Copy out the entries in the block below word for word, starting at the line that contains "The image size is (1073, 429)." and ending with the line that contains "Action: [x=519, y=313]", including both of those lines.

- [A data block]

"""

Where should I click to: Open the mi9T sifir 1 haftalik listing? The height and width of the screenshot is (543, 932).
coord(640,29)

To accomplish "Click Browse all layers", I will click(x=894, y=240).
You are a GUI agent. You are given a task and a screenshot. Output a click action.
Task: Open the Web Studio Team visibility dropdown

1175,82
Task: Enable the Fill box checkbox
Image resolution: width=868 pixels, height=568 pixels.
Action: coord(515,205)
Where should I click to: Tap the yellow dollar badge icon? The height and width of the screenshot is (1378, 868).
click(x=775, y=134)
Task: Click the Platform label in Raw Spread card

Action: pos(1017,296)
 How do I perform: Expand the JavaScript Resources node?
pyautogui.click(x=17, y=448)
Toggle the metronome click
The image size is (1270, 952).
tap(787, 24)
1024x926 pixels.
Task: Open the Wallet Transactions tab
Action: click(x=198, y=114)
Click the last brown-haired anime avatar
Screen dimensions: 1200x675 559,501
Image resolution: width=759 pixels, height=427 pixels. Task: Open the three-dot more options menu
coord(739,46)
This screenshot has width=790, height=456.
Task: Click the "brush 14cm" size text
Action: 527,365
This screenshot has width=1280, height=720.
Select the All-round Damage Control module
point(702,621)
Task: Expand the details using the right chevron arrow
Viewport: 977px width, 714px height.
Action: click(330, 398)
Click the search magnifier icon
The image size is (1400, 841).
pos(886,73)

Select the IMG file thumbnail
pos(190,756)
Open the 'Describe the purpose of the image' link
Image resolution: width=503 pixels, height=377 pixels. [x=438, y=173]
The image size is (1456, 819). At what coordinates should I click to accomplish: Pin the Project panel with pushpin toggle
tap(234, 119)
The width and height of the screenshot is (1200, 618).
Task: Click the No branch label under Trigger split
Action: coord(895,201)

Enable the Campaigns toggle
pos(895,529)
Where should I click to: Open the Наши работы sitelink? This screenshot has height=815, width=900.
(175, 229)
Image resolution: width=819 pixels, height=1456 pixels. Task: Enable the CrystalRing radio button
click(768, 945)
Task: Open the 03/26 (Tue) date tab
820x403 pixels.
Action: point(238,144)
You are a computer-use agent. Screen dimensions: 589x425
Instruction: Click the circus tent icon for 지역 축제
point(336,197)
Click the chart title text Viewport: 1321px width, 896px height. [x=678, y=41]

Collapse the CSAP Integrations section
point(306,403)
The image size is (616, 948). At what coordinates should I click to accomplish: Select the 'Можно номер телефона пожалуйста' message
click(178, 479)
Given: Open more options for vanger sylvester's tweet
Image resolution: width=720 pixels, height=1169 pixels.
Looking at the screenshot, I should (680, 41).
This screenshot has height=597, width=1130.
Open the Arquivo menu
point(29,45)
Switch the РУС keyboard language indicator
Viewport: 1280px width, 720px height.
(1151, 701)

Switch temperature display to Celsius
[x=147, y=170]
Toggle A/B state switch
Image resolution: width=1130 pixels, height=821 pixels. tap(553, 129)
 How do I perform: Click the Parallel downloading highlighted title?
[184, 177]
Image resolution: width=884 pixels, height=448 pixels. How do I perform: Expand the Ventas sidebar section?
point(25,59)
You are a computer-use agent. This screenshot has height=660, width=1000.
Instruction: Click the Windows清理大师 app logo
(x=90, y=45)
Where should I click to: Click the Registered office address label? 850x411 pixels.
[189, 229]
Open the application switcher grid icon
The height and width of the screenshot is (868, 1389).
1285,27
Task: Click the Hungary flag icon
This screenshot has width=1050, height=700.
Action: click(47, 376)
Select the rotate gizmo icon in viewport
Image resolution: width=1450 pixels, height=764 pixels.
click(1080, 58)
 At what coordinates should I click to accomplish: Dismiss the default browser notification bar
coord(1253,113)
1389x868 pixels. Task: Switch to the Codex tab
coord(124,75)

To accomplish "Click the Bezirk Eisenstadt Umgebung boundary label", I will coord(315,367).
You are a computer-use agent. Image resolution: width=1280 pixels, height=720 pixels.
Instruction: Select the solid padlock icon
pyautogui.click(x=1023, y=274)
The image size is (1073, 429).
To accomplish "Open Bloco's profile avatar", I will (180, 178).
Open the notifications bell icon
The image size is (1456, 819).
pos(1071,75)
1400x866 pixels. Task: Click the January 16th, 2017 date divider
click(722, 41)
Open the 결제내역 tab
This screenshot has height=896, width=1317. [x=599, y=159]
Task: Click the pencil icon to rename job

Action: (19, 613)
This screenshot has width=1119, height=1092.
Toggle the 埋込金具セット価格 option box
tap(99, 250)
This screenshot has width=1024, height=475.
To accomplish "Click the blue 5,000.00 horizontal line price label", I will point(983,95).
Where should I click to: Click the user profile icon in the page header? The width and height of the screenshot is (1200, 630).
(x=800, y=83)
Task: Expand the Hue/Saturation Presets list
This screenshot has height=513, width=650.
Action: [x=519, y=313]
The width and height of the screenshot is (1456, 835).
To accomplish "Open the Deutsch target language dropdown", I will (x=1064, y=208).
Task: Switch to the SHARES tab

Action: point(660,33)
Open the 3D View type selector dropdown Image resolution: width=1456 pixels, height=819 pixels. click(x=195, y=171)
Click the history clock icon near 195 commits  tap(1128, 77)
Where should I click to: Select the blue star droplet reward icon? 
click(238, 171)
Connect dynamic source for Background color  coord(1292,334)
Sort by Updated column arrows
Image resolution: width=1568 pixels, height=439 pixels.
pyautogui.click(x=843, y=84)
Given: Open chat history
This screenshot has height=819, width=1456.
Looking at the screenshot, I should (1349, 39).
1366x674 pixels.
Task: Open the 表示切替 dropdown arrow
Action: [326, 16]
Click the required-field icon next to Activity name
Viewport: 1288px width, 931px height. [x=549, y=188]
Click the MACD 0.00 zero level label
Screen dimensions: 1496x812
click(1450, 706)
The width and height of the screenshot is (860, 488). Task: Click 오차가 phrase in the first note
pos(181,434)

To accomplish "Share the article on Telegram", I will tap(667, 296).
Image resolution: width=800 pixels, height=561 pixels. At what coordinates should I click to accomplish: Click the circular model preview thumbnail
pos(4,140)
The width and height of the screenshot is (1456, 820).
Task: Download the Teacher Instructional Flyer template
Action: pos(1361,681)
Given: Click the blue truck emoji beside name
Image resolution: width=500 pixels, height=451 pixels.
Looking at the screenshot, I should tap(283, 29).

"""

- [The reply]
The image size is (1073, 429).
To accomplish "Open Bloco's profile avatar", I will (180, 178).
Open the notifications bell icon
The image size is (1456, 819).
pos(1071,75)
1400x866 pixels. Task: Click the January 16th, 2017 date divider
click(722, 41)
Open the 결제내역 tab
This screenshot has height=896, width=1317. [x=599, y=159]
Task: Click the pencil icon to rename job

Action: (19, 613)
This screenshot has width=1119, height=1092.
Toggle the 埋込金具セット価格 option box
tap(99, 250)
This screenshot has width=1024, height=475.
To accomplish "Click the blue 5,000.00 horizontal line price label", I will point(983,95).
Where should I click to: Click the user profile icon in the page header? The width and height of the screenshot is (1200, 630).
(x=800, y=83)
Task: Expand the Hue/Saturation Presets list
This screenshot has height=513, width=650.
Action: [x=519, y=313]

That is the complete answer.